26. The method according to claim 1, wherein said amending each of said nodes independently from each other comprises independently amending one or more of a position, a rotation and a stretch.

27. The method according to claim 1, wherein one of said one or more anatomical constraints are actual anatomical physical constraints of said anatomy.

28. The method according to claim 27, wherein said actual anatomical physical constraints include keeping all or part of peripheral endpoint nodes in their original location relative to the pleura or ribcage.

29. The method according to claim 1, wherein said generating a pre-deformation model is performed preoperatively.

30. The method according to claim 1, wherein said generating an initial registration is performed preoperatively and/or intraoperative.

31. The method according to claim 1, wherein said acquiring position and/or orientation data is performed intraoperative.

32. The method according to claim 4, wherein said generating a breathing model is performed preoperatively.

33. The method according to claim 1, further comprising attaching one or more sensors to said patient.

34. The method according to claim 33, further comprising monitoring a breathing of a patient using said one or more sensors.

35. The method according to claim 1, further comprising monitoring a movement of said patient.

36. The method according to claim 35, wherein said analyzing comprises analyzing from information from said monitoring said movement of said patient.

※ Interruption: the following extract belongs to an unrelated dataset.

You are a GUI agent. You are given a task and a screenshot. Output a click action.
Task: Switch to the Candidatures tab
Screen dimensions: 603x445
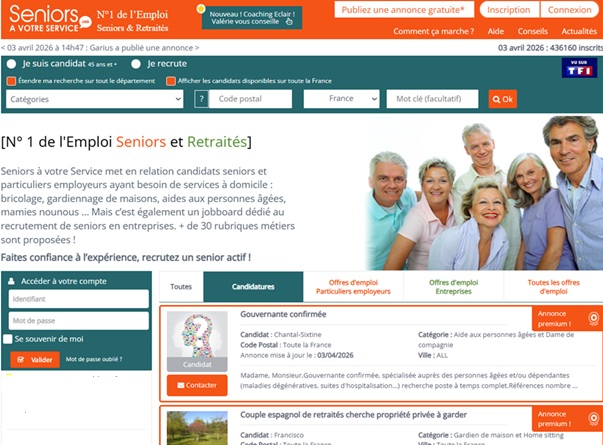252,286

37. The method according to claim 1, further comprising displaying said generated deformed representation of said anatomy.

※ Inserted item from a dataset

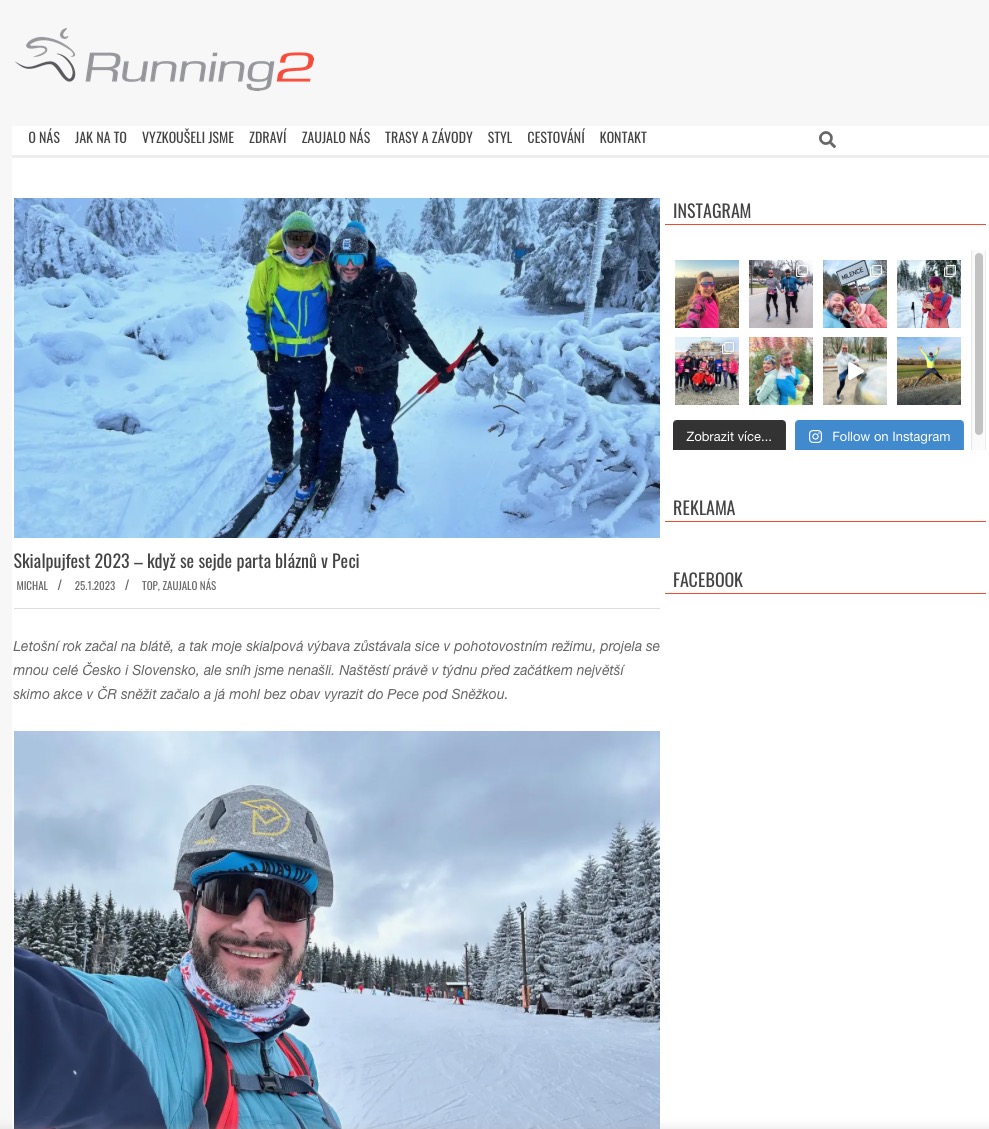
Task: Open the MILENCE sign Instagram post
Action: pos(854,294)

38. The method according to claim 1, wherein said providing one or more anatomical constraints comprises providing a constraint on said deformed representation of said anatomy.

39. A system for endoscopy monitoring, comprising: a. an endoscope comprising an elongated body and a plurality of sensors positioned along said elongated body; b. a processor connected to a memory and comprising instructions for: i. accessing one or more information; said information comprising:

40. The system according to claim 39, further comprising a display.

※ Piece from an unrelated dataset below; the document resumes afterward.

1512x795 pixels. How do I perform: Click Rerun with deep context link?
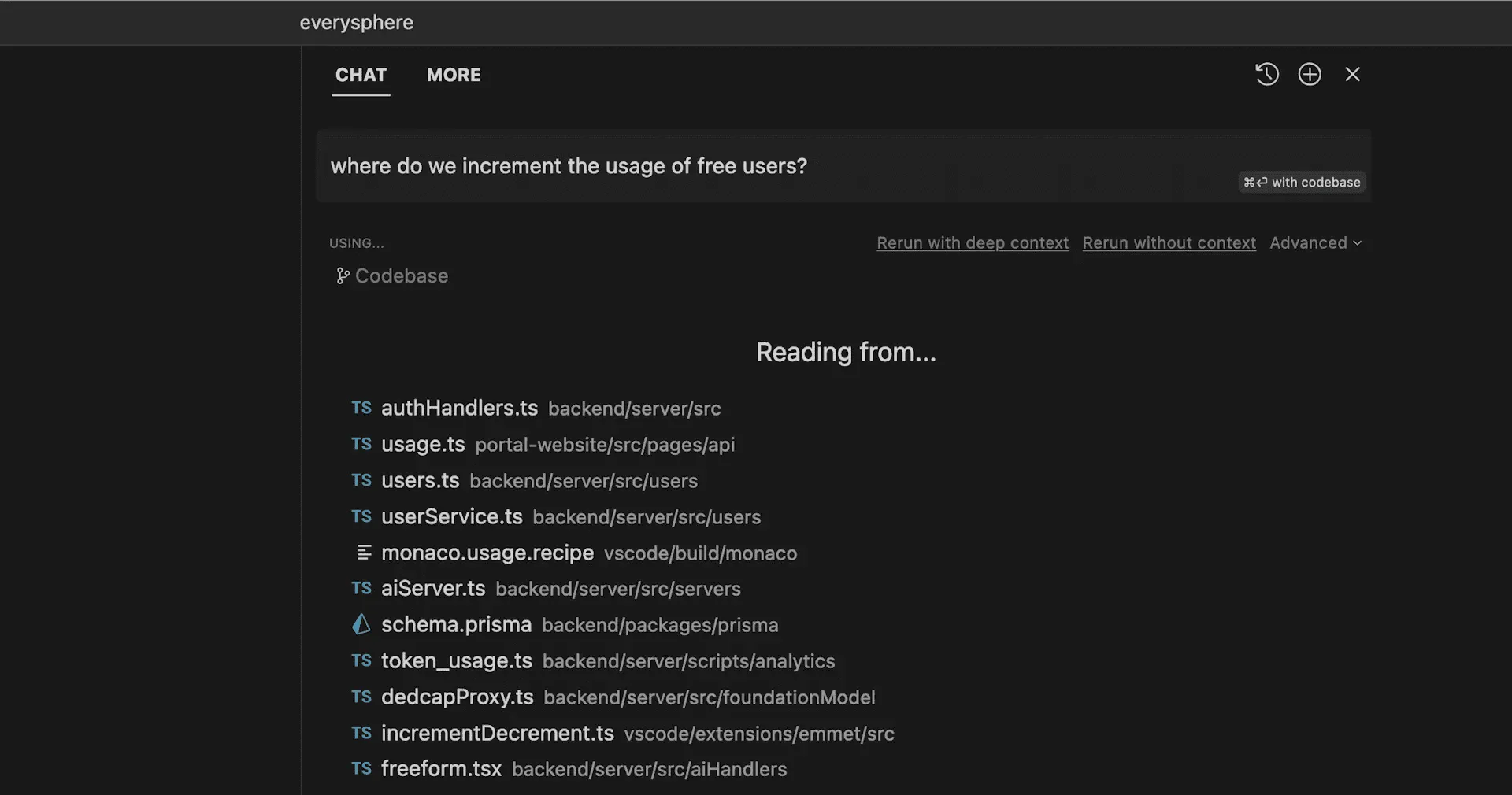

41. The system according to claim 39, further comprising an imaging module connected to an external imaging device.

42. The system according to claim 39, wherein said plurality of sensors are configured to provide one or more of a position, an orientation, a shape and a curve of said endoscope.

43. The system according to claim 42, wherein said a position, an orientation, a shape and a curve of said endoscope are represented in transmitter coordinates.

44. A method for endoscopy monitoring, comprising: a. storing information comprising at least a model of an anatomy and position data received from a plurality of sensors or fiber optics shape sensor located on an interventional flexible elongated device configured to be inserted into the anatomy b. extracting constraints from the stored information; c. applying the constraints on a movement model of the anatomy; d. applying a first and a second cost function on the anatomy model, wherein the first cost function allocates a suitable energy cost to a corresponding type movement of a part of the anatomy, and the second cost function allocates a suitable energy cost to each type of deviation of a model representation of the elongated device from a part of the anatomy; and e. calculating a deformation of the anatomy model by optimizing movement of the anatomy model based on the cost functions, so that the energy cost is minimized.

45. The method according to claim 44, wherein said movement model includes a breathing model which describes parametrized movement of the anatomy due to breathing and by movement of other body parts due to breathing.

46. The method according to claim 44, wherein said movement model includes adjustments to the shape and position of the anatomy model according to received imaging data.

47. The method according to claim 44, wherein said movement model incorporates a motion fading effect, describing changes in time in the movement due to a certain movement cause.

48. The method according to claim 44, further comprising receiving imaging data, identifying a discrepancy in the imaging data comparing to the anatomy model, and adjusting the anatomy model to correct the discrepancy, by extracting constraints based on the identified discrepancy and applying the constraints on the movement model.